*** Records for the exercise ***
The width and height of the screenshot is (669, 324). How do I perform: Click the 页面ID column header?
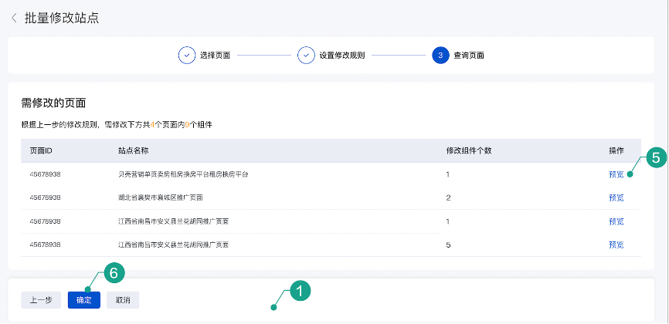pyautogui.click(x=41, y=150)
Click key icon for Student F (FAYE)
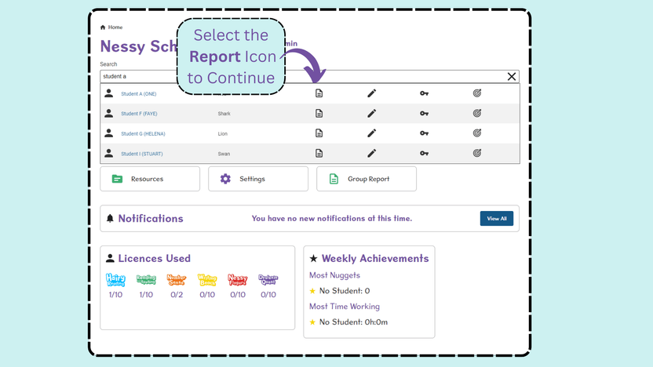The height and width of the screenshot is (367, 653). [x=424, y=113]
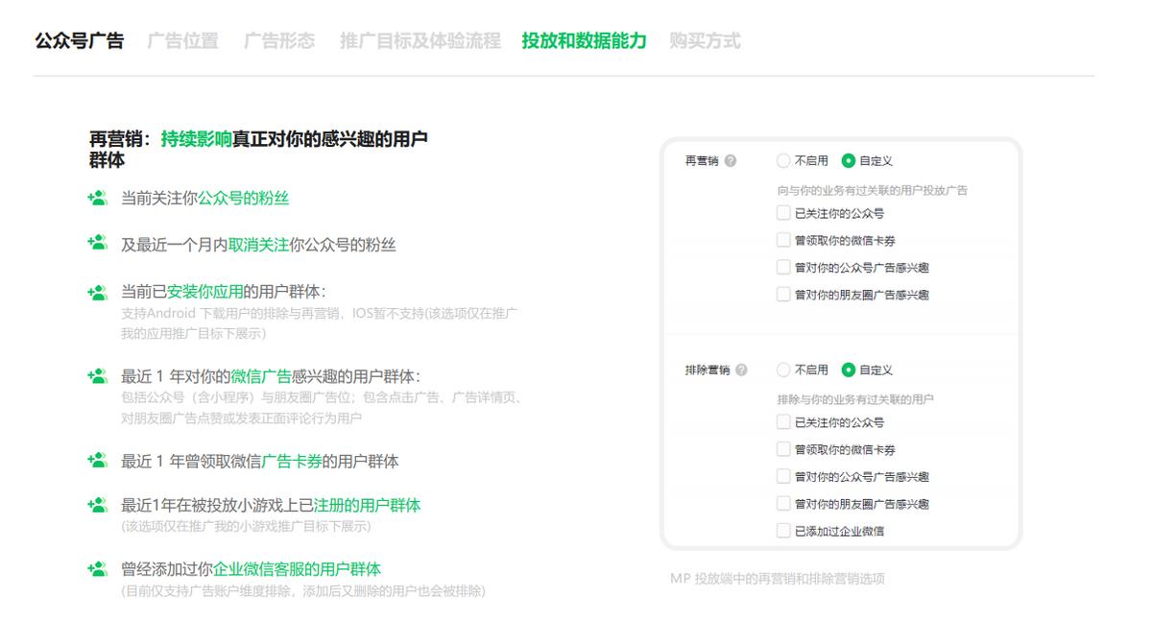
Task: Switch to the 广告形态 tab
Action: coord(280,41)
*** End of Records for the exercise ***
*** Records for the exercise ***
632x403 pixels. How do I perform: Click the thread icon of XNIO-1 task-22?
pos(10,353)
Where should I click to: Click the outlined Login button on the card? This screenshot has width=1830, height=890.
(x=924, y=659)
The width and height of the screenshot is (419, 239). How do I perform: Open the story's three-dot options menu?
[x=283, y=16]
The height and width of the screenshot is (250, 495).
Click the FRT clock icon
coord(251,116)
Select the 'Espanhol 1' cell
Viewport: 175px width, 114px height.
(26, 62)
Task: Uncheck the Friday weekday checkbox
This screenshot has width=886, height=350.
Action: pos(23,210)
*** End of Records for the exercise ***
*** Records for the exercise ***
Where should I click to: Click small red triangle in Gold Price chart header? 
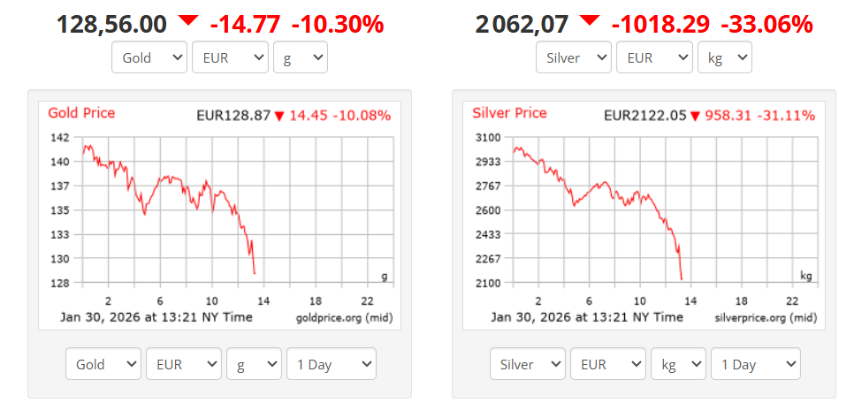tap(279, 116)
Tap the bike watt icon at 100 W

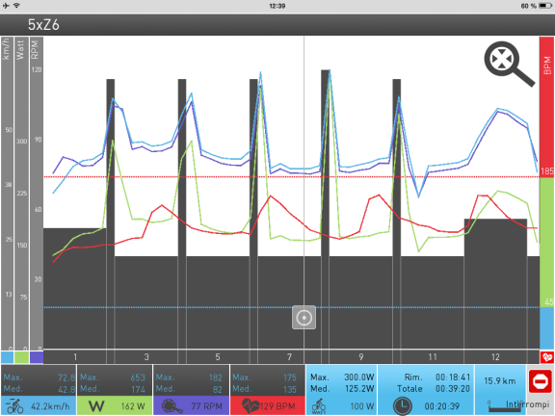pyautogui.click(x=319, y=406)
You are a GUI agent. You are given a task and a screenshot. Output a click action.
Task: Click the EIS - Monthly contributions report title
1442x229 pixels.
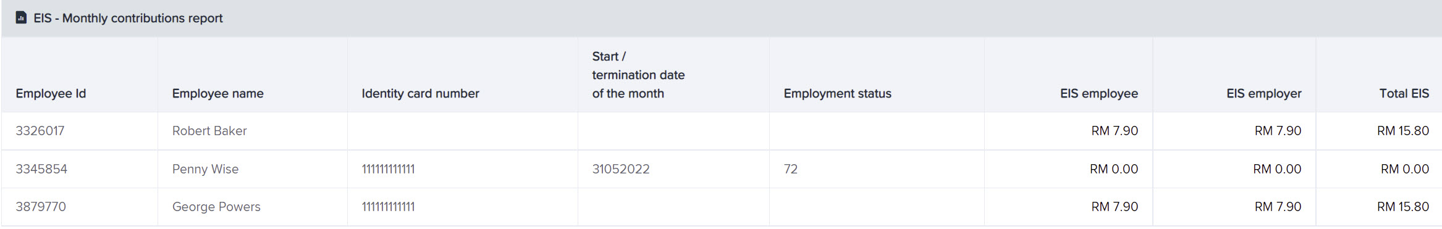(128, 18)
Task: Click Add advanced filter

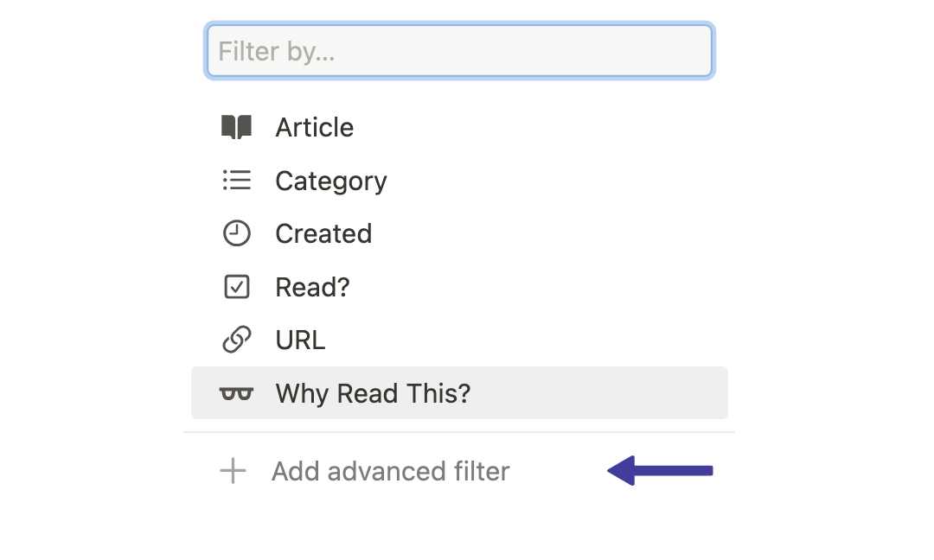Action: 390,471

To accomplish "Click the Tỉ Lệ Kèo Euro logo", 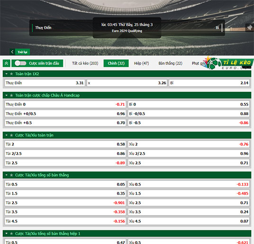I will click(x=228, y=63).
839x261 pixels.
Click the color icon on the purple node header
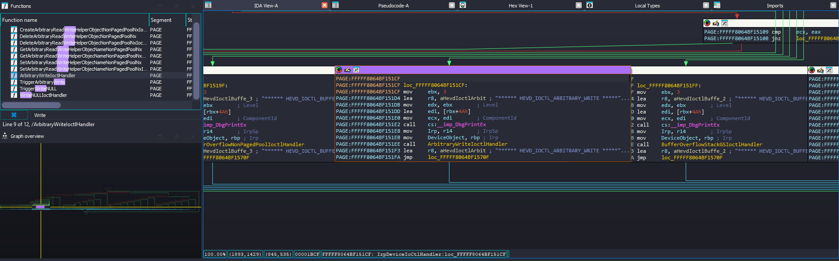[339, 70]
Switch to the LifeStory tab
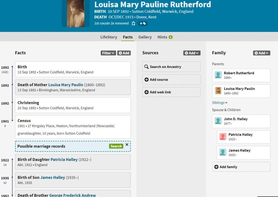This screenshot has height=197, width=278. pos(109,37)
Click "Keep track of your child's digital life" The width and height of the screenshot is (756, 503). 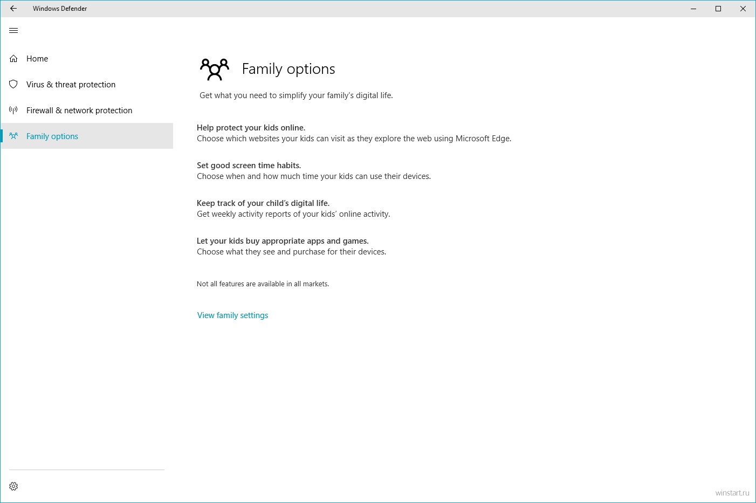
*** End of Records for the exercise ***
-- Directions --
Using the data above, print only the lines starting at the one with "Click the color" and ending at the one with "is (756, 503).", exactly as they stand, minus the pictures.

-- Task result --
Click the color icon on the purple node header
[339, 70]
Switch to the LifeStory tab
This screenshot has height=197, width=278. pos(109,37)
Click "Keep track of your child's digital life" The width and height of the screenshot is (756, 503). 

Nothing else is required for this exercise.